Kessler scheiterte bereits als junger Jurist beim Versuch, in den diplomatischen Dienst, die ihm einzig angemessen erscheinende Beschäftigung, aufgenommen zu werden. Sein – lebenslang beibehaltener – Junggesellenstand bot konservativen Widersachern einen billigen Vorwand. Kessler scheiterte in seinem danach gewählten Lebensberuf als Künstler-Mentor in Weimar, erst in seinem Versuch, über die Leitung des Großherzoglichen Kunstmuseums ab 1903 ein „drittes Weimar“ kulturellen Fortschritts zu schaffen, dann mit dem Projekt eines gewaltigen Nietzsche-Denkmals.

Enttäuschung ist ein – wenngleich stets durch nachträgliche Verallgemeinerung geschönter – Grundzug in Kesslers Leben. Nicht einmal die exzessive Reisetätigkeit, bis hin nach Japan, Indien und den Orient, kann ihn befriedigen. „Schon wir kommen kaum noch aus unserer Zivilisation heraus, das Bild bleibt sich von Weltteil zu Weltteil erstaunlich gleich“, schrieb er 1911. Richtig ist, dass Kessler nie aus seiner spezifischen Zivilisation zwischen europäischer Aristokratie, preußischem Eliteregiment und, nach dem Ersten Weltkrieg, politischem Zaungastdasein als Entwerfer hochgespannter Friedensprojekte herausfand. Die künstlerisch hochambitionierten Projekte, mit Henry van de Velde, Hugo von Hofmannsthal oder Aristide Maillol, endeten fast immer enttäuschend und vermochten die stets anbrandenden Sinnkrisen nie ganz in Schach zu halten.

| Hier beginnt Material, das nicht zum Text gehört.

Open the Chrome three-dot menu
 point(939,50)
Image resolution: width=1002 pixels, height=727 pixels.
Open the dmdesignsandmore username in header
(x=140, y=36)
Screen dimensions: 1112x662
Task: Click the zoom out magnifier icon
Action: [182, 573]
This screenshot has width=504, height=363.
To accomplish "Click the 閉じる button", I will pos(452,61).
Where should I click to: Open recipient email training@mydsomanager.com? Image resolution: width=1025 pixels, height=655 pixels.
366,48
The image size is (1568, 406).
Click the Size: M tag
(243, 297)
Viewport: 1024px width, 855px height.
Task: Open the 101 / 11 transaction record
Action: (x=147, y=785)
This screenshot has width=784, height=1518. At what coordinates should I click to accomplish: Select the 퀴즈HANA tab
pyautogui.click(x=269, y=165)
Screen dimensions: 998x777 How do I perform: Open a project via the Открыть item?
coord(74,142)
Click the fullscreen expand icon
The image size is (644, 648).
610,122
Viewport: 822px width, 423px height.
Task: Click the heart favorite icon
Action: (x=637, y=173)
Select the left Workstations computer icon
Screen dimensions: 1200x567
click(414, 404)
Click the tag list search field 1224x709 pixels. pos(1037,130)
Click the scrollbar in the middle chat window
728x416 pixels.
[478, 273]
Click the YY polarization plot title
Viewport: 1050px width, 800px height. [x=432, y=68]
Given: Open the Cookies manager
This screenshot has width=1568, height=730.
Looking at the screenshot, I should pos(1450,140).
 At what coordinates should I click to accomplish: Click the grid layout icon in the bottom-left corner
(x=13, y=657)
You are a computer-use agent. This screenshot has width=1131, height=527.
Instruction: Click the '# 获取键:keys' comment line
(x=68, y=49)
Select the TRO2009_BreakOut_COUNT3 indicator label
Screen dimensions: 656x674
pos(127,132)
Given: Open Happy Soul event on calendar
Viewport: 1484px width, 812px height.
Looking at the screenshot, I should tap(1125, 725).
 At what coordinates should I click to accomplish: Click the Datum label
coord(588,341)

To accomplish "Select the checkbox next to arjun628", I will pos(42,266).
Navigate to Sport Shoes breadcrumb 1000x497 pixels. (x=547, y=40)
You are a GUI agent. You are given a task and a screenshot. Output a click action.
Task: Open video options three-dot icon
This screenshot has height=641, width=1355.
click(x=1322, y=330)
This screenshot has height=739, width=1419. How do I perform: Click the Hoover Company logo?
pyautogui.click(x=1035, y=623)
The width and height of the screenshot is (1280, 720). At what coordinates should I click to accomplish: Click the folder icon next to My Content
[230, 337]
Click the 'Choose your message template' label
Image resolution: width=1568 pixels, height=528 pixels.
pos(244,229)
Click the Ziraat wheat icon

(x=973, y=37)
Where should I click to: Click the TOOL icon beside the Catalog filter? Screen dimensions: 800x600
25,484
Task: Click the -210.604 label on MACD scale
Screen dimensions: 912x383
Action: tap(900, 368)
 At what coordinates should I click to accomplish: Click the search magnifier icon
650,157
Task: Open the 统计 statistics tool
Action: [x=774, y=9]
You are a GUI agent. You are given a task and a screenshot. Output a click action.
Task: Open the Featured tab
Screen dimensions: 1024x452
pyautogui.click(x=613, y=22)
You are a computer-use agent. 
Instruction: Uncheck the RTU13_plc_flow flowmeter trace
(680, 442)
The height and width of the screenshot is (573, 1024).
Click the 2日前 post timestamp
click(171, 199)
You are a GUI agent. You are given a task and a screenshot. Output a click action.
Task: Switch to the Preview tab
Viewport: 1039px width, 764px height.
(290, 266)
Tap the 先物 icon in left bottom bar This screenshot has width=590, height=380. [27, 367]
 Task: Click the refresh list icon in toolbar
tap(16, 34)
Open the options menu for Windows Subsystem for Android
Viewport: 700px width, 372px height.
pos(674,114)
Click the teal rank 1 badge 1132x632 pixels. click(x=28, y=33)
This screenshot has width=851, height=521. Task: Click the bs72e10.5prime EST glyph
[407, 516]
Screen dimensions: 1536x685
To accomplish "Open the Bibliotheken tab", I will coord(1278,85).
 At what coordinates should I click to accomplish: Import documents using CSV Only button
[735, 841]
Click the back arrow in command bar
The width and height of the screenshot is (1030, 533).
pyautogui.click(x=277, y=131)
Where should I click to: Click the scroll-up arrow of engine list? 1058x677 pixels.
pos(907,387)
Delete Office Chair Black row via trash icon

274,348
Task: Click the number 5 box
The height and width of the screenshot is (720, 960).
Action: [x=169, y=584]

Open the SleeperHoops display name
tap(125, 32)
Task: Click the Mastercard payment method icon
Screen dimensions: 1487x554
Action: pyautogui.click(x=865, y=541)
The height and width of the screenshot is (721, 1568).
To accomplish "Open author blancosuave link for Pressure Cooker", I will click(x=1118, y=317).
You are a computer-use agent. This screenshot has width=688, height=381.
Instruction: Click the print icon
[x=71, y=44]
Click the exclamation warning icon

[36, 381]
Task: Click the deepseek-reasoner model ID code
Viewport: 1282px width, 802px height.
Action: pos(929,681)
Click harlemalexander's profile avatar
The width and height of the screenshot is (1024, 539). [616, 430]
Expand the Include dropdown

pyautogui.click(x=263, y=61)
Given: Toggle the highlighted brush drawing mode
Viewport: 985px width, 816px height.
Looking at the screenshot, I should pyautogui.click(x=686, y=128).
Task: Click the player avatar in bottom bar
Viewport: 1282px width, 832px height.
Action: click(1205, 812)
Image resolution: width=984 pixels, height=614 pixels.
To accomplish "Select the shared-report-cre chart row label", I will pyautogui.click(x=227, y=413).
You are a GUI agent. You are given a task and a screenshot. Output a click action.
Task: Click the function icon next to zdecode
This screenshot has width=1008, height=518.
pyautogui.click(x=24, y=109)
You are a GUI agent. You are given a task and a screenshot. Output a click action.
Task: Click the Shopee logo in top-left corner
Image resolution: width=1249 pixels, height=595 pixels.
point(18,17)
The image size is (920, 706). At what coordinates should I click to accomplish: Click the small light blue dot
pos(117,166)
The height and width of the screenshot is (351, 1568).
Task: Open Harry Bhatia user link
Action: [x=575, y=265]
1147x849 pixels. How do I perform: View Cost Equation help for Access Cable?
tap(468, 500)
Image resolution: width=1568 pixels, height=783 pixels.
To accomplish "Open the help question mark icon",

Den Versuch, diesem Leben, so atemlos erlebnisreich es auch war, einen historischen Sinn zu geben, unternimmt Rothe nicht. Er erzählt, was geschah, stark in der Darstellung der hoffnungsfrohen Weimarer Aktivitäten um 1900, eher nur berichtend die späten Jahre des gescheiterten Reichstagskandidaten und Privatdiplomaten nach 1918. Der Frage jedoch, was den roten Faden dieser Vita bildet, weicht Rothe aus. Seine stilsicher geschriebene Biografie verstärkt nur den Eindruck, der sich bei der Lektüre der Tagebücher einstellt: den einer Geschäftigkeit, der der Mittelpunkt einer unverlierbaren Identität fehlt. Kessler hat sie stets zu konstruieren gesucht. Dass er die eigene Person in seinen Tagebüchern so auffällig ausspart, bezeichnet die Lücke, die ihm untergründig wohl stets bewusst war. Rothes Biografie kann sie erzählen, aber nicht schließen.









– Friedrich Rothe:
Harry Graf Kessler. Biographie. Siedler Verlag, München 2008. 350 Seiten, 22,95 Euro.